What is needed: Convert everything in the data from the line containing "Open the settings gear next to همیشه بپرسید" down to the line containing "click(680, 722)" into a Markdown table with the columns Row and Line. Skip blank lines.

:: Raw records ::

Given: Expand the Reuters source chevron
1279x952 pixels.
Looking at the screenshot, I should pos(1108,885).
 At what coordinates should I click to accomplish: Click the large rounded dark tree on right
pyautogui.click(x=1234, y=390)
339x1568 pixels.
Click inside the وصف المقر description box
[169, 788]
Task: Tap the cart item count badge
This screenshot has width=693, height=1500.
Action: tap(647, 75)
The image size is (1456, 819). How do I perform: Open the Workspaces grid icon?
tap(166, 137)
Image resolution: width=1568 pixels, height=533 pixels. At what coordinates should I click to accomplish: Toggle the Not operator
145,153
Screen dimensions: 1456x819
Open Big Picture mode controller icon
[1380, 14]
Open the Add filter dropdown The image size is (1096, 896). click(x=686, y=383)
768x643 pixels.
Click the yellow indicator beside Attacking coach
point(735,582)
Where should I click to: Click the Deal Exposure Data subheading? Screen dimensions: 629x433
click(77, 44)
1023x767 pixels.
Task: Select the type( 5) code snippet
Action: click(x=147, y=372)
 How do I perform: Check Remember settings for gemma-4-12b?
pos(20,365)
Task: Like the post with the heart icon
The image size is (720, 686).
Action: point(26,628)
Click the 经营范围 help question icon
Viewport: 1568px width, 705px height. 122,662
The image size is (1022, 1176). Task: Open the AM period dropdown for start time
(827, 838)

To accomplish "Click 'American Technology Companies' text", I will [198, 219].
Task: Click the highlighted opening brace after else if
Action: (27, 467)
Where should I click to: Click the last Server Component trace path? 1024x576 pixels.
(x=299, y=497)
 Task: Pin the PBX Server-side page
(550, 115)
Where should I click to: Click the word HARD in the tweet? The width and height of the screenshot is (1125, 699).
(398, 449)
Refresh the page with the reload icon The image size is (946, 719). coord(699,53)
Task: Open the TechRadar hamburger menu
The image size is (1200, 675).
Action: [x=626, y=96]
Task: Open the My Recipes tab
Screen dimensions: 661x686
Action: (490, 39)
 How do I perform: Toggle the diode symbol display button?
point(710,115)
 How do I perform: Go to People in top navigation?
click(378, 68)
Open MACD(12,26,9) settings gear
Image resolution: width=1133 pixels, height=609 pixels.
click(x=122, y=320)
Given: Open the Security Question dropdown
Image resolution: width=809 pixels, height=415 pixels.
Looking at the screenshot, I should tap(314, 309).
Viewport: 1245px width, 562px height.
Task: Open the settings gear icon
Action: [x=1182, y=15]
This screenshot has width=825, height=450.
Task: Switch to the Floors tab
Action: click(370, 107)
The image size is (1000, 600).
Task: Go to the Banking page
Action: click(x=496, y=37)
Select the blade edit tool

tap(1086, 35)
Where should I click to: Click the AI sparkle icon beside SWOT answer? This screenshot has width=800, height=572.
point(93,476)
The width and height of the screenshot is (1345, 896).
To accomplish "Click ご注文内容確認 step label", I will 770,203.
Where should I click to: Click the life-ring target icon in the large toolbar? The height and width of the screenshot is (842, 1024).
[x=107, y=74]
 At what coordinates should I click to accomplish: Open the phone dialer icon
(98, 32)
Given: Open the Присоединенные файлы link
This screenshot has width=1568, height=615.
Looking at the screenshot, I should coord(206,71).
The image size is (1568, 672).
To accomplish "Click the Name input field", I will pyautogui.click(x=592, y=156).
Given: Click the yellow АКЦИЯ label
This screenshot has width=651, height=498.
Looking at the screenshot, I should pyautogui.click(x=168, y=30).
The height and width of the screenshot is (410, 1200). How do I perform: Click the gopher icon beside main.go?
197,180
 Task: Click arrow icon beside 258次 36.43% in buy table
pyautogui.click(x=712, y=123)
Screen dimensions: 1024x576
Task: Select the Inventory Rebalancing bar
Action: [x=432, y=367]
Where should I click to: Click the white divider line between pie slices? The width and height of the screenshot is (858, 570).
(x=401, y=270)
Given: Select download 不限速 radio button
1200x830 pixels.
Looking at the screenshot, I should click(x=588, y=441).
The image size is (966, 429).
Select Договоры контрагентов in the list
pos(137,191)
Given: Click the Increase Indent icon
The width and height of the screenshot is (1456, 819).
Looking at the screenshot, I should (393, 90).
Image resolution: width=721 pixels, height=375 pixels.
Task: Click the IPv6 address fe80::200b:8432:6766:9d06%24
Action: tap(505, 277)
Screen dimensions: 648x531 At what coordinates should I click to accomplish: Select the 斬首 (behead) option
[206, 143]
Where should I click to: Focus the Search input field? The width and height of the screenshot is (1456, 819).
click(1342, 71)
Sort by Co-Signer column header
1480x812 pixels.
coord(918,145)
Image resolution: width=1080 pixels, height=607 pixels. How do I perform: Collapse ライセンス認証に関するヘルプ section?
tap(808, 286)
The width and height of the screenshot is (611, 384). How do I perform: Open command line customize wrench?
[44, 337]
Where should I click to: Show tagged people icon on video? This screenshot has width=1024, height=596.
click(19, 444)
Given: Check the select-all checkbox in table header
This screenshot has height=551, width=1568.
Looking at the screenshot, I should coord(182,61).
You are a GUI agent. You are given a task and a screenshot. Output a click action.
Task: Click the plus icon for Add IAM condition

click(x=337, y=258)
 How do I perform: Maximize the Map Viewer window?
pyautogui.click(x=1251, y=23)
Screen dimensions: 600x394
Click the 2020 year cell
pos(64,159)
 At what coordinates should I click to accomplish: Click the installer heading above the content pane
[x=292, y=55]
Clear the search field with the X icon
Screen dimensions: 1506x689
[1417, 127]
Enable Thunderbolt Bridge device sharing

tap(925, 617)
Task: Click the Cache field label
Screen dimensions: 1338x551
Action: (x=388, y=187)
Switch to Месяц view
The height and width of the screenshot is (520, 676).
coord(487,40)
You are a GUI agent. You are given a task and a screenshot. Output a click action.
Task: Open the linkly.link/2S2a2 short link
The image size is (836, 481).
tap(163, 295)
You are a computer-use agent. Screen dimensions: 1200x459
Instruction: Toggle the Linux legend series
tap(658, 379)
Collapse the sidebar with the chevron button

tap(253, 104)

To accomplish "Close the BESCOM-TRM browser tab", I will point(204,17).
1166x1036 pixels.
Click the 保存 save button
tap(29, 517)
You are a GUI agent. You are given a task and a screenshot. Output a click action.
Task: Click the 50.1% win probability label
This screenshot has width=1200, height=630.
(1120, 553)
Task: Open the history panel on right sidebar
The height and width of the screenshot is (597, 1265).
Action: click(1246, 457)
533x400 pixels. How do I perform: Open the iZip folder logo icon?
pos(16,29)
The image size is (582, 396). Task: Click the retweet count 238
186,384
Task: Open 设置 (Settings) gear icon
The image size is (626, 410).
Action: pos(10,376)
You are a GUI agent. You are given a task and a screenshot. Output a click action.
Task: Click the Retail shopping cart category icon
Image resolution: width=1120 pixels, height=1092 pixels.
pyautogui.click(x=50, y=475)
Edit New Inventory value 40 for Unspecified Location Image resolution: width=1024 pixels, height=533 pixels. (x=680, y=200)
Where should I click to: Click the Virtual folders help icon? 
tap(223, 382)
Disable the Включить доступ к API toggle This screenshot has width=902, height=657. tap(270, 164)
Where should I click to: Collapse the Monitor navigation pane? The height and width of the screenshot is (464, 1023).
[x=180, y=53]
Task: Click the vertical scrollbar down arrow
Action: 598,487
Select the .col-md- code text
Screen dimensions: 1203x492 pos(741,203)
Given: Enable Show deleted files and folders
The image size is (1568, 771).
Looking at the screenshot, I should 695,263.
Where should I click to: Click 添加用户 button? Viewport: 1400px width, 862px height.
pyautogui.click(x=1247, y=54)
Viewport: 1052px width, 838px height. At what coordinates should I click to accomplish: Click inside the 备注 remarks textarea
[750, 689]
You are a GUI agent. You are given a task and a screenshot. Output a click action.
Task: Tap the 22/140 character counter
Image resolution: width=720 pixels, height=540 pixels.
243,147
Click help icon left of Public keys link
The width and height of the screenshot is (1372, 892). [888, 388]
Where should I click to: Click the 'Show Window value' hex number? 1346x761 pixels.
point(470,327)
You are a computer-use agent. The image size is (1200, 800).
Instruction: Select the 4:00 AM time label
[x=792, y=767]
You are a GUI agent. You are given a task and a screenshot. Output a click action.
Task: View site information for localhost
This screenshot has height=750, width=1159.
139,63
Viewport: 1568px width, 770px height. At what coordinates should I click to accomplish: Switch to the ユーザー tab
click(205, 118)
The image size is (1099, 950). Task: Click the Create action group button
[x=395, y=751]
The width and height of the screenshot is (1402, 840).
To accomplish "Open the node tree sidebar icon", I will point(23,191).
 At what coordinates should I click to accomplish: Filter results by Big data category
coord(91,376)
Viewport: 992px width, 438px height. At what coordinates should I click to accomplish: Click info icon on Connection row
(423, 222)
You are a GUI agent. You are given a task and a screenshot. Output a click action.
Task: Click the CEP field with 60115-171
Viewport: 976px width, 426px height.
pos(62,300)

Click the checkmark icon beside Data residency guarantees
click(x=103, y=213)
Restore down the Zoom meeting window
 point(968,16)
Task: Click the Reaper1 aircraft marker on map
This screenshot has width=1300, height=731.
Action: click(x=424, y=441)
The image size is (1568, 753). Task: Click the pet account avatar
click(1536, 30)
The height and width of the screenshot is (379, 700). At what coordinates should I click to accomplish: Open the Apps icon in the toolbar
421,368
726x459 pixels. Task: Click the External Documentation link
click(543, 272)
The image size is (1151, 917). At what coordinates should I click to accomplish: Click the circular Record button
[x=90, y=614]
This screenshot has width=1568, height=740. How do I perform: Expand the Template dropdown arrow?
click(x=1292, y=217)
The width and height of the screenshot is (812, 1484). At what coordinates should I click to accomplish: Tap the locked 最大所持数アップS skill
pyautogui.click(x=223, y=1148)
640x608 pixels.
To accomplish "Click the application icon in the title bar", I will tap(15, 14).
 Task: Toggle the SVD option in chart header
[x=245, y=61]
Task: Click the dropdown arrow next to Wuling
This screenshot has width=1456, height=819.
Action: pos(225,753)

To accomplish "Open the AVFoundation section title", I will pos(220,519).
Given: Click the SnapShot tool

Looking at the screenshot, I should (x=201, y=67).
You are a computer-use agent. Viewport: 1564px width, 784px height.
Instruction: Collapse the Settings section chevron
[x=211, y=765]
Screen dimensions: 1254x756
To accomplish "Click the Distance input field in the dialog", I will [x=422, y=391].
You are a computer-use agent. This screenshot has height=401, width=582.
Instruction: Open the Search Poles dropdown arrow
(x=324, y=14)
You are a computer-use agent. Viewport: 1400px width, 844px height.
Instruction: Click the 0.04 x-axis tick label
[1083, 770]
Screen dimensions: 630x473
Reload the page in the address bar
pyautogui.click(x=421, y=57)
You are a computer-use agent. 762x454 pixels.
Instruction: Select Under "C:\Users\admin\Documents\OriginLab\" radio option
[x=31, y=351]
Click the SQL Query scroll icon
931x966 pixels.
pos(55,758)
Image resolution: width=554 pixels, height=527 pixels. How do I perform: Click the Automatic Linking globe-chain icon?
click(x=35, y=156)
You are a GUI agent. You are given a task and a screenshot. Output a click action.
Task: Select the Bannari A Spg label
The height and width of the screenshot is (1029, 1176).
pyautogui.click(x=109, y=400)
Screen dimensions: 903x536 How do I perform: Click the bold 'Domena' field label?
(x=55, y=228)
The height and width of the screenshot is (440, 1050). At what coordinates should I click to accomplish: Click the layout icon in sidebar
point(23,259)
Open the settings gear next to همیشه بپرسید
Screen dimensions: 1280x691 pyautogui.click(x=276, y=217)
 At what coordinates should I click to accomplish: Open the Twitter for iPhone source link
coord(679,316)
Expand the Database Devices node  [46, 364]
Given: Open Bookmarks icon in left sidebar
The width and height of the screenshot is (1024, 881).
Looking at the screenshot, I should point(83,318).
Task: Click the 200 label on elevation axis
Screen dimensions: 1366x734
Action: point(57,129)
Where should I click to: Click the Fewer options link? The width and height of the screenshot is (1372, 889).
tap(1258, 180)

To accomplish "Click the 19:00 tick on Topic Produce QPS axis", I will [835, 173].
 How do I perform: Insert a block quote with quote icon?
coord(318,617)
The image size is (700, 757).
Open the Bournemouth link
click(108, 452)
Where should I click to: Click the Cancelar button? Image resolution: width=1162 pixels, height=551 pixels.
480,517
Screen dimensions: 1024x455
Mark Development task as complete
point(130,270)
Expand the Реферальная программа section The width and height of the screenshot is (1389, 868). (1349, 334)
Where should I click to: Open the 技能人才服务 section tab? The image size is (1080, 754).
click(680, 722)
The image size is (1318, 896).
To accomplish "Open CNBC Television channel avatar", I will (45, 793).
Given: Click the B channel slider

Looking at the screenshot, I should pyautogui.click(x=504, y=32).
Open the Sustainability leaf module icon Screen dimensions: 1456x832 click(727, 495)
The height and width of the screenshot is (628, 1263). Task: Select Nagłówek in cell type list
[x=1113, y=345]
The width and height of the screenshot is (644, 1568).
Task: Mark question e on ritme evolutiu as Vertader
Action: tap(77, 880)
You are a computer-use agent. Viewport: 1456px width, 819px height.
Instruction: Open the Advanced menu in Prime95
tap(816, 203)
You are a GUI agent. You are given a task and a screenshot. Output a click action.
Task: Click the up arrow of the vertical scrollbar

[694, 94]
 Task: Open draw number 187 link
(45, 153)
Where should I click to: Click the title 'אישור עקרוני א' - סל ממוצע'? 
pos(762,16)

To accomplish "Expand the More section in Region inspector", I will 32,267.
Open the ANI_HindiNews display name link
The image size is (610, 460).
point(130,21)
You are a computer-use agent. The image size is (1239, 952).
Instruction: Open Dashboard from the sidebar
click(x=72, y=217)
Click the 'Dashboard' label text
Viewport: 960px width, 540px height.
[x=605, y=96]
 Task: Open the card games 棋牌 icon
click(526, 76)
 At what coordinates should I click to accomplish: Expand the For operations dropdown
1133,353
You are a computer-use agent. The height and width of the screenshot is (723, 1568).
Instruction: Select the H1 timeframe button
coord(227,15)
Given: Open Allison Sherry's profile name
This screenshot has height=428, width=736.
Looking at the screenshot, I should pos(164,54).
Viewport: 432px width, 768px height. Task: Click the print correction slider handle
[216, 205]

:::

The solution:
| Row | Line |
|---|---|
| 1 | Open the settings gear next to همیشه بپرسید |
| 2 | Screen dimensions: 1280x691 pyautogui.click(x=276, y=217) |
| 3 |  At what coordinates should I click to accomplish: Open the Twitter for iPhone source link |
| 4 | coord(679,316) |
| 5 | Expand the Database Devices node  [46, 364] |
| 6 | Given: Open Bookmarks icon in left sidebar |
| 7 | The width and height of the screenshot is (1024, 881). |
| 8 | Looking at the screenshot, I should point(83,318). |
| 9 | Task: Click the 200 label on elevation axis |
| 10 | Screen dimensions: 1366x734 |
| 11 | Action: point(57,129) |
| 12 | Where should I click to: Click the Fewer options link? The width and height of the screenshot is (1372, 889). |
| 13 | tap(1258, 180) |
| 14 | To accomplish "Click the 19:00 tick on Topic Produce QPS axis", I will [835, 173]. |
| 15 |  How do I perform: Insert a block quote with quote icon? |
| 16 | coord(318,617) |
| 17 | The image size is (700, 757). |
| 18 | Open the Bournemouth link |
| 19 | click(108, 452) |
| 20 | Where should I click to: Click the Cancelar button? Image resolution: width=1162 pixels, height=551 pixels. |
| 21 | 480,517 |
| 22 | Screen dimensions: 1024x455 |
| 23 | Mark Development task as complete |
| 24 | point(130,270) |
| 25 | Expand the Реферальная программа section The width and height of the screenshot is (1389, 868). (1349, 334) |
| 26 | Where should I click to: Open the 技能人才服务 section tab? The image size is (1080, 754). |
| 27 | click(680, 722) |